After declaring myself willing to go to church as long as they “sang lots of songs and didn’t talk too much about Jesus,” I went to mass twice in one weekend. Now, I’m pretty good at maintaining an appropriately contemplative demeanor at church, but as midnight mass commenced with the “Proclamation of the Birth of Christ” I lost it. I’m not proud of it–it was completely disrespectful how hard I was laughing–but picture this:
An elderly woman in a maroon choir robe stood at the lectern. She was built like a brick, a big, square brick with a marble perched on top, connected with four or five wobbling chins in lieu of any apparent neck. It was Christmas and after all the poor woman couldn’t help her appearance; I would have cut her some slack. Her voice was an extreme iteration of the old-lady quaver…she could have out-warbled Glinda the Good Witch from the Wizard of Oz. Christmas or not, I probably would have rolled my eyes at my dad and made some sort of snide comment on the walk home. But it was what she was quavering out of the large mouth in her gray-curled marble of a head that did it:
Proclamation of the Birth of Christ
Today, the twenty-fifth day of December,
unknown ages from the time when God created the heavens and the earth
and then formed man and woman in his own image,
several thousand years after the flood,
when God made the rainbow shine forth as a sign of the covenant,
twenty-one centuries from the time of Abraham and Sarah,
thirteen centuries after Moses led the people of Israel out of Egypt,
eleven hundred years from the time of Ruth and the Judges,
one thousand years from the anointing of David as king;
in the sixty-fifth week according to the prophecy of Daniel,
in the one hundred and ninety-fourth Olympiad,
the seven hundred and fifty-second year from the foundation of the city of Rome,
the forty-second year of the reign of Octavian Augustus,
the whole world being at peace,
Jesus Christ, eternal God and Son of the eternal Father,
desiring to sanctify the world by his most merciful coming,
being conceived by the Holy Spirit,
and nine months having passed since his conception,
was born in Bethlehem of Judea of the Virgin Mary.
Today is the nativity of our Lord Jesus Christ according to the flesh.
I was shaking silently by “Ruth and the Judges” and at the word “Olympiad” I turned my audible snort into a cough and buried my fingernails in my wrist as an attempt to master my ill-timed hilarity. Unfortunately, the proclamation was only half done. At “nine months having passed since his conception,” with deep red welts in my wrist, I gave up, hid my face behind my hymnal, and laughed long, hard, and (thank goodness) silently.
It was over. I took some deep breaths, composed my face, and bowed my head meekly. And then I started to think, like I do, about diagramming sentences, specifically, the 180 word sentence of the proclamation (which, as you no doubt noticed, contains only two sentences). The core of the sentence, which took approximately three minutes for the venerable chorister to warble, is “Jesus Christ was born” (which is essentially covered in the title…). Having so recently exercised my laughing muscles, the thought of this sentence diagram was enough to send my face back into my hymnal during the entirely un-comical first reading. Oops.

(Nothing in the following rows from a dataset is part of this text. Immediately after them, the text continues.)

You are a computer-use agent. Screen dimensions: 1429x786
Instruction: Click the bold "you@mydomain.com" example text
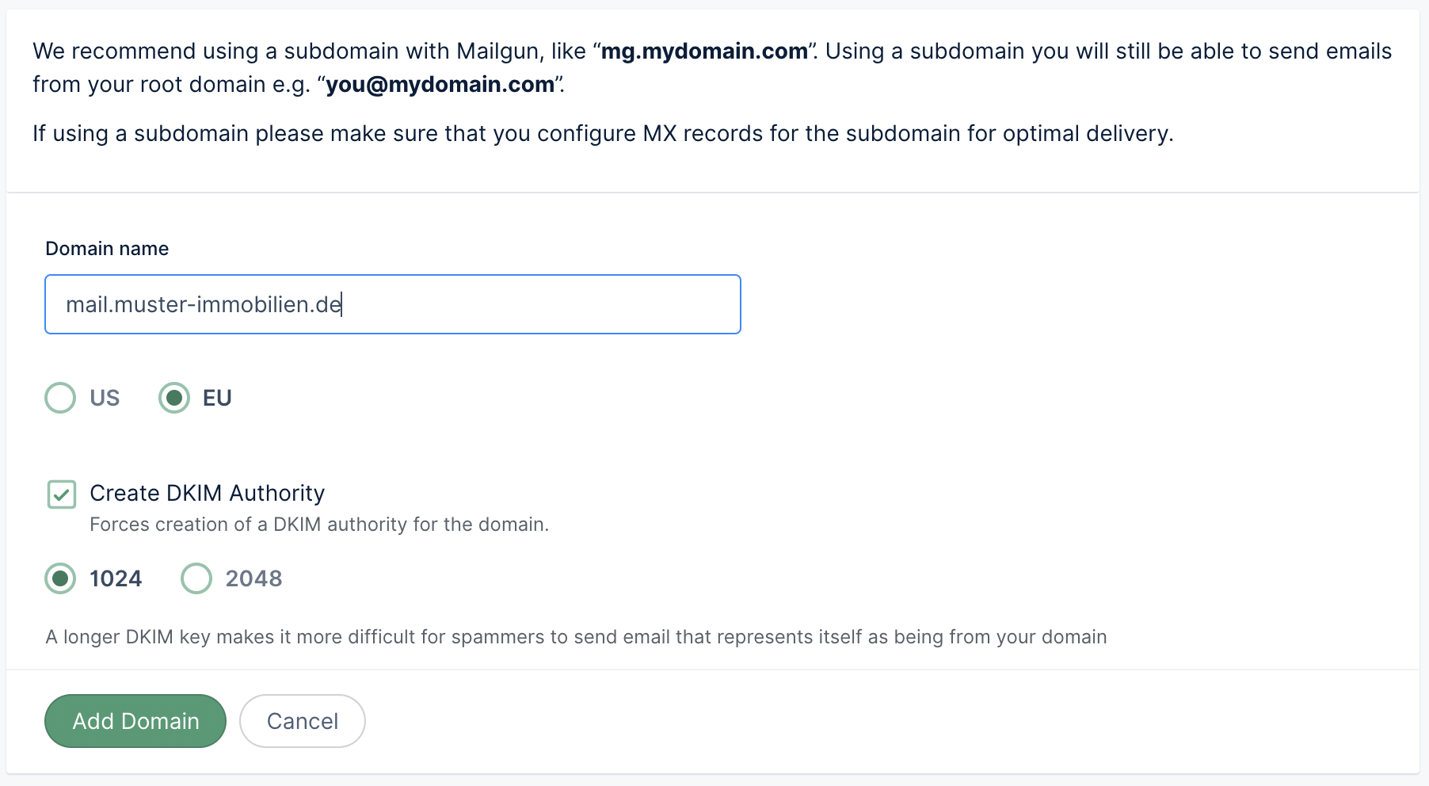pos(440,85)
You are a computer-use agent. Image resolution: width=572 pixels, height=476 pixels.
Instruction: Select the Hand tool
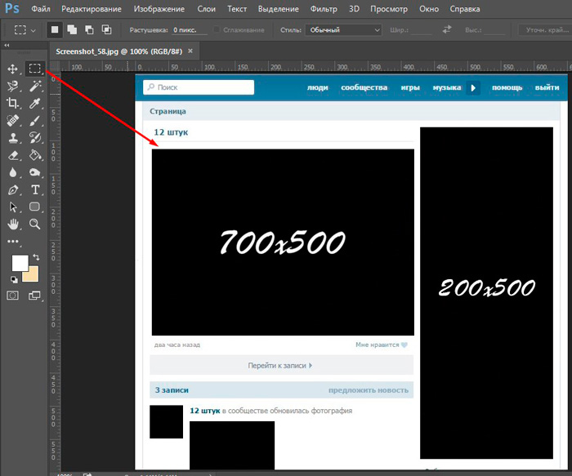(13, 224)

Had the wrathful arm of God chosen to smite me for my sacrilegious amusement, I might have re-considered my non-thesim (although, come to think of it, it would probably have been too late). As it was, I hope the brick-and-marble nightingale didn’t notice anything amiss and that I didn’t seriously compromise the spiritual experience of those around me. As for me, I had more fun at church than I have since…ever, probably.